业务安全信息风险评估

信息安全的目标是保护信息的保密性(Confidentiality)、完整性(Integrity)和可用性(Availability)。

保密性、完整性和可用性都是相对于业务而言的，即基于业务所要求来控制发布访问范围、按照业务的需要来授权信息的修改和保证信息为业务在需要的时候可用。

[separator]

 

因此信息安全首先必须清楚要保护的业务信息对象和这些对象可能遭遇的风险。业务信息风险评估(Risk Assessment)正是为此目的而执行的。在采取任何信息安全控制之前，如果缺乏充分的风险评估，那么所采取的安全控制则缺乏针对性，这样非常可能对应用的信息安全无济于事。

 

业务信息风险评估包括两个部分，一个部分是风险分析(Risk Analysis)，其主要任务是识别保护业务对象、对保护对象的威胁和可能的风险。

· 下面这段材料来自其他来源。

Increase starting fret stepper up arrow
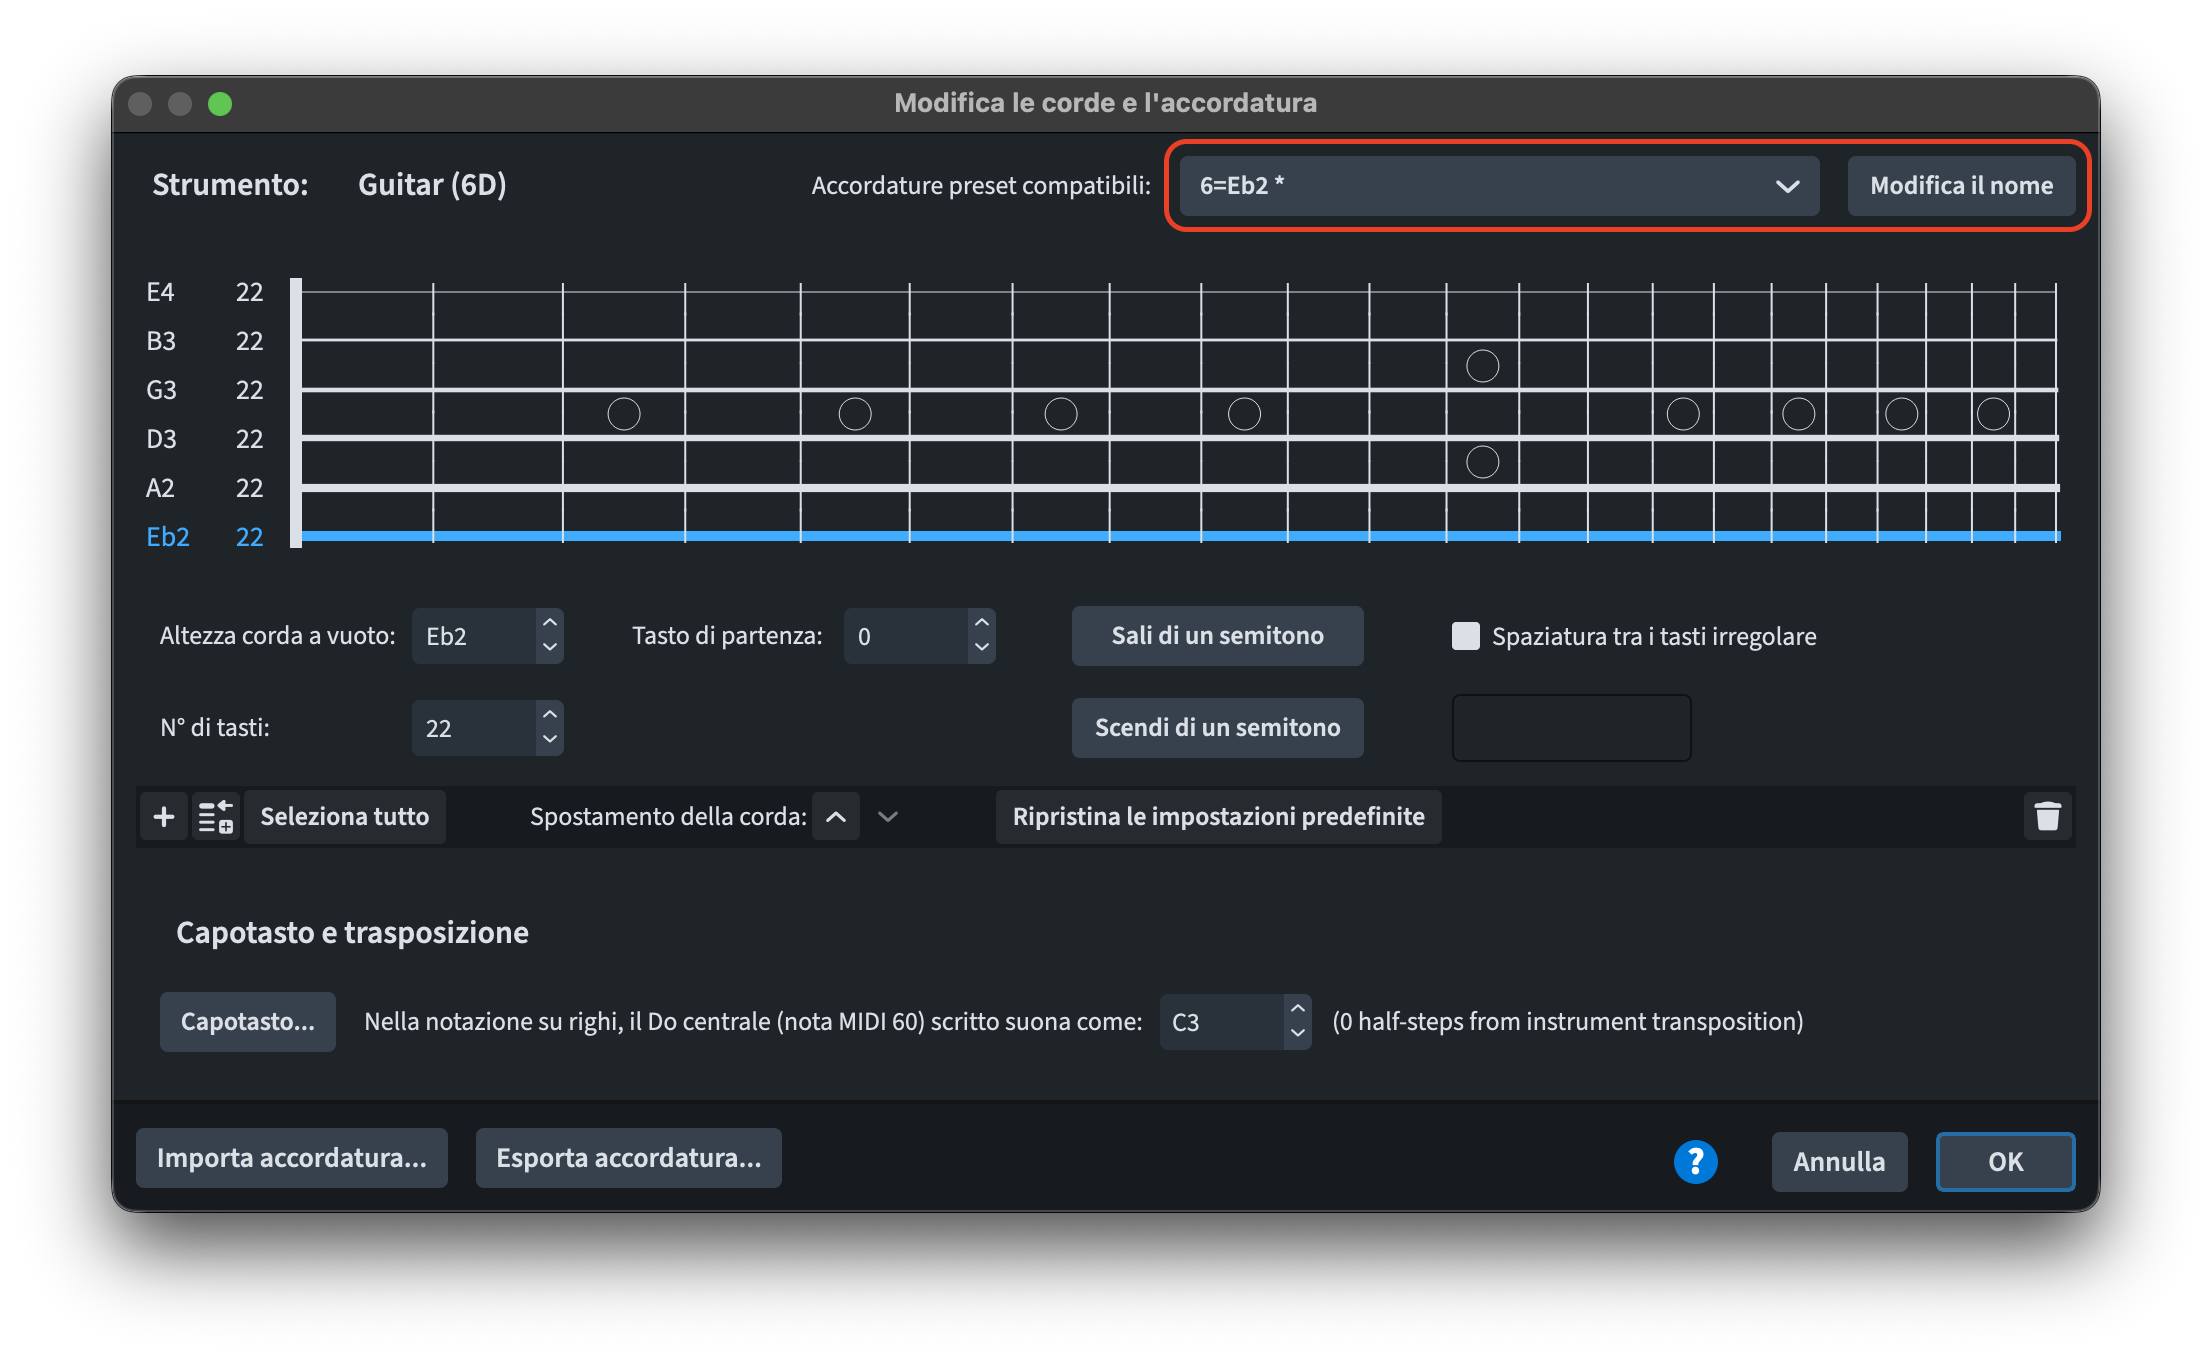This screenshot has height=1360, width=2212. tap(982, 623)
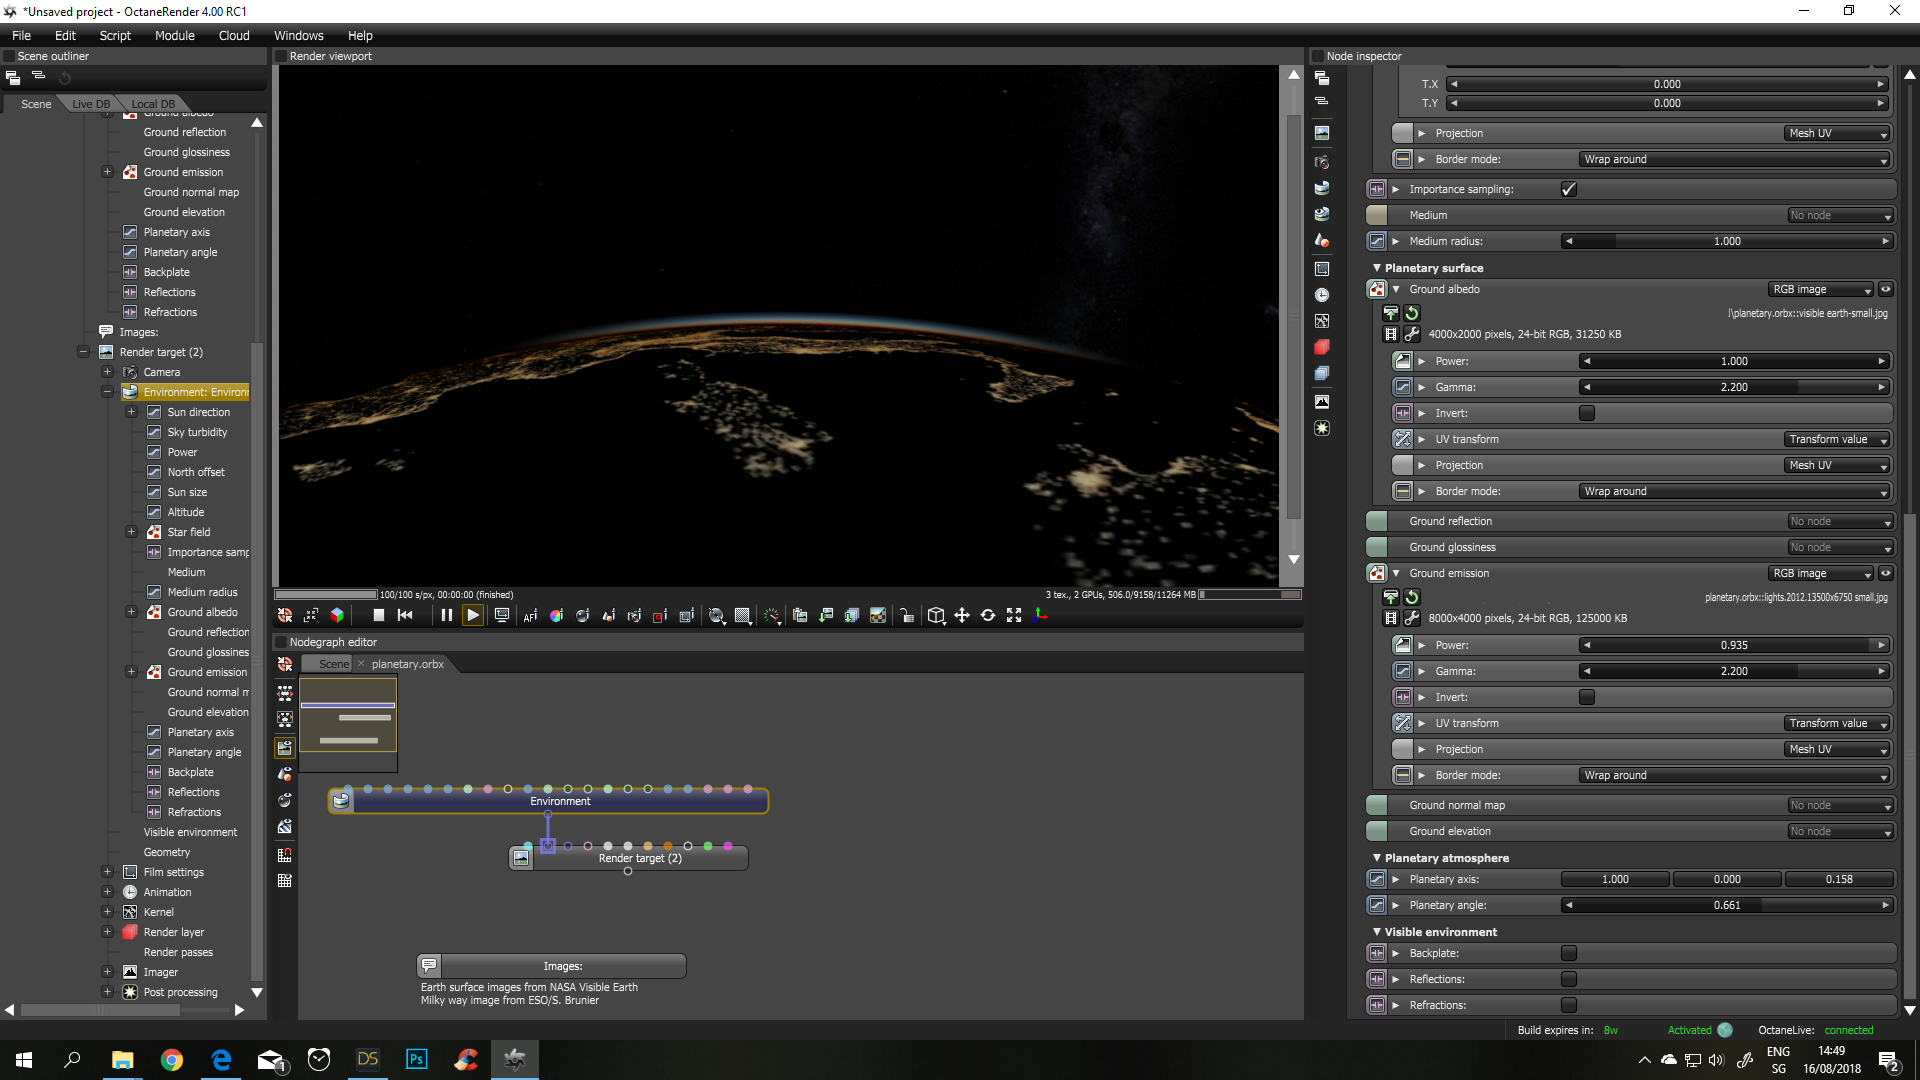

另一部分是风险评价(Risk Evaluation)，其主要任务是根据预先定义的准则来评判风险的值和并根据风险值来确定风险处置的优先级。

风险评估方法论分析过程包括三个阶段：

 

其中：

   业务分析 – 业务分析阶段的主要目的是识别业务线(LOB)和支持业务线的关键信息资产和相关的关键IT资产（如数据服务器）。

   风险分析 – 风险分析阶段的主要目的是识别业务信息环境中存在的弱点(Vulnerability)、威胁(Threat)、威胁方(Threat agent)、威胁发生的可能性和发生对业务造成的影响。

   风险评估 – 风险评估阶段的主要目的是基于风险分析的结果和预先制定的规则（如高、中、低，或1~10风险程度值）来进行风险评价。评价的结果再基于业务的进行调整，得到符合业务需求的风险判断，然后排列出风险处置优先级。

  风险评估的输出包括业务清单、保护资产清单、风险清单。此外，一些支持性过程纪录包括在输出中。